LE DOUBLE DESTIN DE LA FICTION TÉLÉVISÉE (1)
La place de la fiction à la télévision a changé considérablement depuis une quinzaine d’années ; les assauts répétés de la téléréalité et de certains jeux vedettes, entre autres genres qui ont pris du galon récemment, alliés aux mutations technologiques qui permettent désormais aux contenus de migrer d’une plate-forme à l’autre (DVD, VOD, Internet et bientôt le téléphone cellulaire) affectent clairement la nature des rapports qu’entretient le « nouveau téléspectateur » avec le média en général, et plus particulièrement avec les diverses déclinaisons de la fiction qu’on y retrouve traditionnellement: téléroman, sitcom, série, soap, televovelas… Il est intéressant de noter en ce sens que d’après le dernier sondage BBM disponible au moment d’écrire ces lignes (et qui couvre la semaine du 5 au 11 octobre 2009), aucune des 5 émissions les plus regardées n’appartiennent à l’une ou l’autre des catégories ci-haut nommées et seulement 3 figurent parmi les dix premières. Ne nous y trompons pas : les émissions de fiction restent très regardées et continuent de représenter (au Québec davantage qu’ailleurs) le cœur de la programmation en heure de grande écoute. Il ne s’agit donc pas d’annoncer pour la nième fois la mort de la fiction, ni de prophétiser sur quelque catastrophe à venir, bien au contraire. Mais il faut bien reconnaître par ailleurs que le téléroman au Québec, ou la série aux USA, ne sont plus les genres-rois du petit écran comme ils le furent auprès de leur public respectif durant près de cinquante ans.

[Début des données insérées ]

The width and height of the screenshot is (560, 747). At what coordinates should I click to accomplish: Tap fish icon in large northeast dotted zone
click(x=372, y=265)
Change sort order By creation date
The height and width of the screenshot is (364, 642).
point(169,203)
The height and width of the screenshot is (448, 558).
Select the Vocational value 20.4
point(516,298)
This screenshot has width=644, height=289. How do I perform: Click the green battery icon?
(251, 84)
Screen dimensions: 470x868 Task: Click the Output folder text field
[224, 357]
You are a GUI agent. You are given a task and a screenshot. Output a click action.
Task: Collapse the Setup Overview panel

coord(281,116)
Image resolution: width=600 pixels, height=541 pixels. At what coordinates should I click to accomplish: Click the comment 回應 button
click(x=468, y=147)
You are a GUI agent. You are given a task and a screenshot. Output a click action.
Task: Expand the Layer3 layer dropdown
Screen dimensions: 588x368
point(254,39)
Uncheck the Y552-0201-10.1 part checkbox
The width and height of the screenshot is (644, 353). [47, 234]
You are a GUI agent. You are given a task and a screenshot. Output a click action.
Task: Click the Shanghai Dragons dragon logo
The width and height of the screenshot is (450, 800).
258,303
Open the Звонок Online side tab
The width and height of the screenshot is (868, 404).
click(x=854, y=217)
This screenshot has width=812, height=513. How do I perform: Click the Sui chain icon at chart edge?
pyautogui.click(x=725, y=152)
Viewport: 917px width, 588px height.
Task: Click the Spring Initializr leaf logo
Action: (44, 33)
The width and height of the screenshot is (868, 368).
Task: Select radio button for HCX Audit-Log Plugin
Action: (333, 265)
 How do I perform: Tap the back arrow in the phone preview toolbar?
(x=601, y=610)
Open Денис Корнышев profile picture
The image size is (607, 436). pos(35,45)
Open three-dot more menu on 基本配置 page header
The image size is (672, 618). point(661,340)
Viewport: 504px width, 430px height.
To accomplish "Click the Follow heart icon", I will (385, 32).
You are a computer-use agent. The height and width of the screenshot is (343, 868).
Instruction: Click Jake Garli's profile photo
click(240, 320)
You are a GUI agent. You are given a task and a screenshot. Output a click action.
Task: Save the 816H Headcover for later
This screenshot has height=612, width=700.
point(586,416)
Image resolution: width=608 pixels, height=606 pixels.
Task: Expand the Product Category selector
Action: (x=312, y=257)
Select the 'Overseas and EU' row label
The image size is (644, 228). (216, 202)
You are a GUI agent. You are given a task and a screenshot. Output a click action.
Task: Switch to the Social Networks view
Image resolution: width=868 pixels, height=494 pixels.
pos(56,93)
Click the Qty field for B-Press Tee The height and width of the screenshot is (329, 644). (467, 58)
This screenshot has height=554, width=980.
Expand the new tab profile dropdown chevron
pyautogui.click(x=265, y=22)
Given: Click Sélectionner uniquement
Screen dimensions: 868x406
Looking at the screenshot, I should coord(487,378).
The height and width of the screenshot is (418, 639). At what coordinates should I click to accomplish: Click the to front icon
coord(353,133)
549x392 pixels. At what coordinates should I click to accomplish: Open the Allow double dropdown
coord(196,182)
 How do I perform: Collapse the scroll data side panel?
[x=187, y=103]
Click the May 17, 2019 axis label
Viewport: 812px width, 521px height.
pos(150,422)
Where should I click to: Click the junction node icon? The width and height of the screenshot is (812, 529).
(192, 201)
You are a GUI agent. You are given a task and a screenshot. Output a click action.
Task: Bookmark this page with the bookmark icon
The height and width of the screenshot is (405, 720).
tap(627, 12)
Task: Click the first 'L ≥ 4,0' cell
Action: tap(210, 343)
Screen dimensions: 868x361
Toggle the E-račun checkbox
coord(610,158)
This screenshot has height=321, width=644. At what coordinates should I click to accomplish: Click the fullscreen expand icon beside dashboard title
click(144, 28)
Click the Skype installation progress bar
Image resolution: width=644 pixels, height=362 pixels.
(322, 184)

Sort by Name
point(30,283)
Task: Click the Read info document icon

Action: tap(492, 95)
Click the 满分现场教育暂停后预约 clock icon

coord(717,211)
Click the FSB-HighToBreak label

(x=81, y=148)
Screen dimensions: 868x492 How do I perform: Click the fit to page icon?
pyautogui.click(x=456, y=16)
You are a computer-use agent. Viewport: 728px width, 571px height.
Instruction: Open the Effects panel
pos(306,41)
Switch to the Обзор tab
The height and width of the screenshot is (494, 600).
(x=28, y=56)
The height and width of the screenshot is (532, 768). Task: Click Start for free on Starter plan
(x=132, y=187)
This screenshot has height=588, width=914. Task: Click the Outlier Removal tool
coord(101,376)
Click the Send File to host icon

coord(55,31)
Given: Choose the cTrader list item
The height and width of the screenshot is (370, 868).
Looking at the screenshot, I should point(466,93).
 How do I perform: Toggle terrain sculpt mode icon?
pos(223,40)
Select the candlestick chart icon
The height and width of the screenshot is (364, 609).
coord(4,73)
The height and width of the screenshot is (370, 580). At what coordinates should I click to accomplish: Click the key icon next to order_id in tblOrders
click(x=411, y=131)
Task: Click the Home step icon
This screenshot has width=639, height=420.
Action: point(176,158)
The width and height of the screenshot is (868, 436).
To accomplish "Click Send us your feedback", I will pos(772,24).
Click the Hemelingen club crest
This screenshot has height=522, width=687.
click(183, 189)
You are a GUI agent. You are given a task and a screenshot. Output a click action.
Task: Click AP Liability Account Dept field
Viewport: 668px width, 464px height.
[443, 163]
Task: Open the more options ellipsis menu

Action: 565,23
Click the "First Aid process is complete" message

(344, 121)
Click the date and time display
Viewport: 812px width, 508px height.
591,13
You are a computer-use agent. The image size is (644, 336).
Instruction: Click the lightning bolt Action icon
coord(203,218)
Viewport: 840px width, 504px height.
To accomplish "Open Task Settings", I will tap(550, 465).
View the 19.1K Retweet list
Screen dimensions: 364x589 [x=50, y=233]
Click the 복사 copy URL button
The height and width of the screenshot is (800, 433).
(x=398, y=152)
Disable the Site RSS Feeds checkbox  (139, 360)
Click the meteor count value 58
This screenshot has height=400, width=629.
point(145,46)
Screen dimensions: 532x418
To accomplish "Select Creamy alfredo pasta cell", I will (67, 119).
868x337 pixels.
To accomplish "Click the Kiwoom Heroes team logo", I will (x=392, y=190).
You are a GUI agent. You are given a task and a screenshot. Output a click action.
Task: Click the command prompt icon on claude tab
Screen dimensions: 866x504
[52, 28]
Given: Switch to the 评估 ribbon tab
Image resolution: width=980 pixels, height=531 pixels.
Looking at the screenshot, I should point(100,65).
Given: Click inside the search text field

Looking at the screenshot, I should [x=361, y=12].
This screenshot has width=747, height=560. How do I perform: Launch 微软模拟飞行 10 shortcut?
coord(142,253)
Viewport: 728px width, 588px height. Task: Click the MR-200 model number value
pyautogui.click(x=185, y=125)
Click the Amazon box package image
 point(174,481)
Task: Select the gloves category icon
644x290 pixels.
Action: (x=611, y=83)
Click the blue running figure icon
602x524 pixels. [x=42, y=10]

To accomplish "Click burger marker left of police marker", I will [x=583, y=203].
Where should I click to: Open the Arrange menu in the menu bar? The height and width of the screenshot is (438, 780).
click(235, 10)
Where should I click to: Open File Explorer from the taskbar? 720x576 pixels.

La fiction télévisée suit en réalité une tendance de fond qui affecte l’ensemble du paysage médiatique aujourd’hui ; à l’heure de l’individualisme, du droit absolu au choix et du triomphe des idiosyncrasies identitaires, c’est la télévision de niche qui s’impose, celle qui voit chacun composer son bouquet de chaînes et de programmes (via la webtélé, la VSD et le DVD) en fonction de ses inclinations personnelles. Même si l’heure des grands rendez-vous collectifs n’est pas révolue (comme le prouvent localement des émissions comme Star Académie ou à l’échelle internationale les véritables cérémonies sportives que sont devenues le Super Bowl ou la Coupe du monde de soccer), ces derniers sont de plus en plus le fait d’événements retransmis en direct. Il est bien révolu le temps où la télédiffusion en primeur de succès cinématographiques récents allaient chercher parmi les plus gros auditoires de l’année sur les grands réseaux généralistes états-uniens. Non seulement l’intérêt des masses s’est-il déplacé, mais il tend de plus en plus en plus à se spécialiser ; et davantage que les autres contenus offerts à la télévision, c’est l’offre de fiction qui emprunte le plus nettement cette voie.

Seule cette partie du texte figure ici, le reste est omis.